-- Start --

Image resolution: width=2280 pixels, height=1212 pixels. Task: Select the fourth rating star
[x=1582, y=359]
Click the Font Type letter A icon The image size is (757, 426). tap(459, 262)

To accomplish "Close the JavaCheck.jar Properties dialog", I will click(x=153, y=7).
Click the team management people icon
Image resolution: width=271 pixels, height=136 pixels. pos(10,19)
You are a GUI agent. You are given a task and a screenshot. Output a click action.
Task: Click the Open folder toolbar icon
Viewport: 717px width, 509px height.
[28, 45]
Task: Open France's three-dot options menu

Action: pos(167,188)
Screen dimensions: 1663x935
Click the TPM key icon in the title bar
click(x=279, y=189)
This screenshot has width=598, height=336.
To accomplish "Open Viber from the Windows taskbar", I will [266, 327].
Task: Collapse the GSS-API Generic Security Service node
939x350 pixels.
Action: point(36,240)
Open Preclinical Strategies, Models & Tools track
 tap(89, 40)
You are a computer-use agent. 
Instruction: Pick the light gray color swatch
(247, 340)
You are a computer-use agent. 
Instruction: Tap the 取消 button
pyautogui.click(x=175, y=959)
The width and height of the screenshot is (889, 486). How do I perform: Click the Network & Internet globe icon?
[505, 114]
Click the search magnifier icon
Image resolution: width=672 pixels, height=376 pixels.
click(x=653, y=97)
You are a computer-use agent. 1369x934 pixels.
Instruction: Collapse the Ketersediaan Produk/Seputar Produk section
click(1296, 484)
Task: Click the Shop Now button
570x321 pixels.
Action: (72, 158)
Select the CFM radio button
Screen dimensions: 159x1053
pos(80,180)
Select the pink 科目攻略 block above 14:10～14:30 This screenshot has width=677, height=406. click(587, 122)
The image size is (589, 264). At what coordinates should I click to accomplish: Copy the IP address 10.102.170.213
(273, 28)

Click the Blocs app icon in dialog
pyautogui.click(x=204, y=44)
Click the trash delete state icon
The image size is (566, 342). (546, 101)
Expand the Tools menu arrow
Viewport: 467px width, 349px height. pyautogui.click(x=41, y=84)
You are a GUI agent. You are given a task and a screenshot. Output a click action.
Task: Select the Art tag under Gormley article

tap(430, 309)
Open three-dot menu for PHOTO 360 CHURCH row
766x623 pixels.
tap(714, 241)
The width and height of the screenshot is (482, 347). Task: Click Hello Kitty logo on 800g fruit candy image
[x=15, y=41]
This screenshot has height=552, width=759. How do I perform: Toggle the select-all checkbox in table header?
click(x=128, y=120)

-- End --

Task description: Please pick out every line in the material above that contains the word "width" and copy each one.

Output for this task:
Image resolution: width=2280 pixels, height=1212 pixels. Task: Select the fourth rating star
Image resolution: width=271 pixels, height=136 pixels. pos(10,19)
Viewport: 717px width, 509px height.
This screenshot has width=598, height=336.
The width and height of the screenshot is (889, 486). How do I perform: Click the Network & Internet globe icon?
Image resolution: width=672 pixels, height=376 pixels.
Select the pink 科目攻略 block above 14:10～14:30 This screenshot has width=677, height=406. click(587, 122)
Viewport: 467px width, 349px height. pyautogui.click(x=41, y=84)
The width and height of the screenshot is (482, 347). Task: Click Hello Kitty logo on 800g fruit candy image
This screenshot has height=552, width=759. How do I perform: Toggle the select-all checkbox in table header?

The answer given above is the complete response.